Exercise description
The answer must be an exact copy of all the data below.

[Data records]
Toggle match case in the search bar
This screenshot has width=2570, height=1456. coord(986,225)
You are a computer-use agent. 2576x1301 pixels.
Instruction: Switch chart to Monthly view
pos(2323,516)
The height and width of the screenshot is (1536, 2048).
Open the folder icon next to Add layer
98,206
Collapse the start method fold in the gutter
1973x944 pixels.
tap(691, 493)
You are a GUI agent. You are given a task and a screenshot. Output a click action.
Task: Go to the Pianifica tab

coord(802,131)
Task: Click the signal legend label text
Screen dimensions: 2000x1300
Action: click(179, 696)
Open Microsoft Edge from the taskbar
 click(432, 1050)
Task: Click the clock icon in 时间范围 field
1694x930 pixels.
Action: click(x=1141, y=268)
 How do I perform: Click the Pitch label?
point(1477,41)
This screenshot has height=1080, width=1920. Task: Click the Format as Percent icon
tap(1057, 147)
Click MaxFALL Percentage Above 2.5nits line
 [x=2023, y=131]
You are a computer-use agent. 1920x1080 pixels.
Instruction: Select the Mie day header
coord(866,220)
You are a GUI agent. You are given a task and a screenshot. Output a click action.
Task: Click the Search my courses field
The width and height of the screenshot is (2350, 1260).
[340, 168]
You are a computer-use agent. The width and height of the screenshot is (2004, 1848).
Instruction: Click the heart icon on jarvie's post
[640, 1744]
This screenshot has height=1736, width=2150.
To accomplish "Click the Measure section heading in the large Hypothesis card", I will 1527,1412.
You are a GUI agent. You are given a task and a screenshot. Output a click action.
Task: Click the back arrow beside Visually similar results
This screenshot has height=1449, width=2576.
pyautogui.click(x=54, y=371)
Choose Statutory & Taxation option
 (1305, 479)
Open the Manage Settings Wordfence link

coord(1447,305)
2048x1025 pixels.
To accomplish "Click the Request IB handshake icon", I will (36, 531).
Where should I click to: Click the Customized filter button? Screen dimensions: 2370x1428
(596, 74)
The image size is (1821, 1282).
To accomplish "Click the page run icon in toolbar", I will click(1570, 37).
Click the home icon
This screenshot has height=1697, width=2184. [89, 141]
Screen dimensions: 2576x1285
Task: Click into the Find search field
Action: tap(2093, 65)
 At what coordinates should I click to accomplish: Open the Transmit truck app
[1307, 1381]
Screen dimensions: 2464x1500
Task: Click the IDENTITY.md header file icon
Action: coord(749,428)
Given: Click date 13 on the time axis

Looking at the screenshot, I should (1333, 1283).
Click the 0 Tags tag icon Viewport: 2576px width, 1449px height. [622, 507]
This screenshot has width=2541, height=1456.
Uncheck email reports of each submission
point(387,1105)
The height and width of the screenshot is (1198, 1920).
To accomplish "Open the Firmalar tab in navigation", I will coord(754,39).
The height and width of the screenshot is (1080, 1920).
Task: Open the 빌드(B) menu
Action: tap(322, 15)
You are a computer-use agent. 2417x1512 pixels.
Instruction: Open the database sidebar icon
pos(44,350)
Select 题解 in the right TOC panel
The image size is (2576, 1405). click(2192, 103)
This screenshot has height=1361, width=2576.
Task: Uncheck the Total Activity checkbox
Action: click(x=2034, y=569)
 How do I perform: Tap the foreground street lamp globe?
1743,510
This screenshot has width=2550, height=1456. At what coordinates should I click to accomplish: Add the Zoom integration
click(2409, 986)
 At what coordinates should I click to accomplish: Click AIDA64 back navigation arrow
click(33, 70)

Completed task
Toggle match case in the search bar
This screenshot has width=2570, height=1456. coord(986,225)
You are a computer-use agent. 2576x1301 pixels.
Instruction: Switch chart to Monthly view
pos(2323,516)
The height and width of the screenshot is (1536, 2048).
Open the folder icon next to Add layer
98,206
Collapse the start method fold in the gutter
1973x944 pixels.
tap(691, 493)
You are a GUI agent. You are given a task and a screenshot. Output a click action.
Task: Go to the Pianifica tab

coord(802,131)
Task: Click the signal legend label text
Screen dimensions: 2000x1300
Action: click(179, 696)
Open Microsoft Edge from the taskbar
 click(432, 1050)
Task: Click the clock icon in 时间范围 field
1694x930 pixels.
Action: click(x=1141, y=268)
 How do I perform: Click the Pitch label?
point(1477,41)
This screenshot has height=1080, width=1920. Task: Click the Format as Percent icon
tap(1057, 147)
Click MaxFALL Percentage Above 2.5nits line
 [x=2023, y=131]
You are a computer-use agent. 1920x1080 pixels.
Instruction: Select the Mie day header
coord(866,220)
You are a GUI agent. You are given a task and a screenshot. Output a click action.
Task: Click the Search my courses field
The width and height of the screenshot is (2350, 1260).
[340, 168]
You are a computer-use agent. The width and height of the screenshot is (2004, 1848).
Instruction: Click the heart icon on jarvie's post
[640, 1744]
This screenshot has height=1736, width=2150.
To accomplish "Click the Measure section heading in the large Hypothesis card", I will 1527,1412.
You are a GUI agent. You are given a task and a screenshot. Output a click action.
Task: Click the back arrow beside Visually similar results
This screenshot has height=1449, width=2576.
pyautogui.click(x=54, y=371)
Choose Statutory & Taxation option
 (1305, 479)
Open the Manage Settings Wordfence link

coord(1447,305)
2048x1025 pixels.
To accomplish "Click the Request IB handshake icon", I will (36, 531).
Where should I click to: Click the Customized filter button? Screen dimensions: 2370x1428
(596, 74)
The image size is (1821, 1282).
To accomplish "Click the page run icon in toolbar", I will click(1570, 37).
Click the home icon
This screenshot has height=1697, width=2184. [89, 141]
Screen dimensions: 2576x1285
Task: Click into the Find search field
Action: tap(2093, 65)
 At what coordinates should I click to accomplish: Open the Transmit truck app
[1307, 1381]
Screen dimensions: 2464x1500
Task: Click the IDENTITY.md header file icon
Action: coord(749,428)
Given: Click date 13 on the time axis

Looking at the screenshot, I should (1333, 1283).
Click the 0 Tags tag icon Viewport: 2576px width, 1449px height. [622, 507]
This screenshot has width=2541, height=1456.
Uncheck email reports of each submission
point(387,1105)
The height and width of the screenshot is (1198, 1920).
To accomplish "Open the Firmalar tab in navigation", I will coord(754,39).
The height and width of the screenshot is (1080, 1920).
Task: Open the 빌드(B) menu
Action: tap(322, 15)
You are a computer-use agent. 2417x1512 pixels.
Instruction: Open the database sidebar icon
pos(44,350)
Select 题解 in the right TOC panel
The image size is (2576, 1405). click(2192, 103)
This screenshot has height=1361, width=2576.
Task: Uncheck the Total Activity checkbox
Action: click(x=2034, y=569)
 How do I perform: Tap the foreground street lamp globe?
1743,510
This screenshot has width=2550, height=1456. At what coordinates should I click to accomplish: Add the Zoom integration
click(2409, 986)
 At what coordinates should I click to accomplish: Click AIDA64 back navigation arrow
click(33, 70)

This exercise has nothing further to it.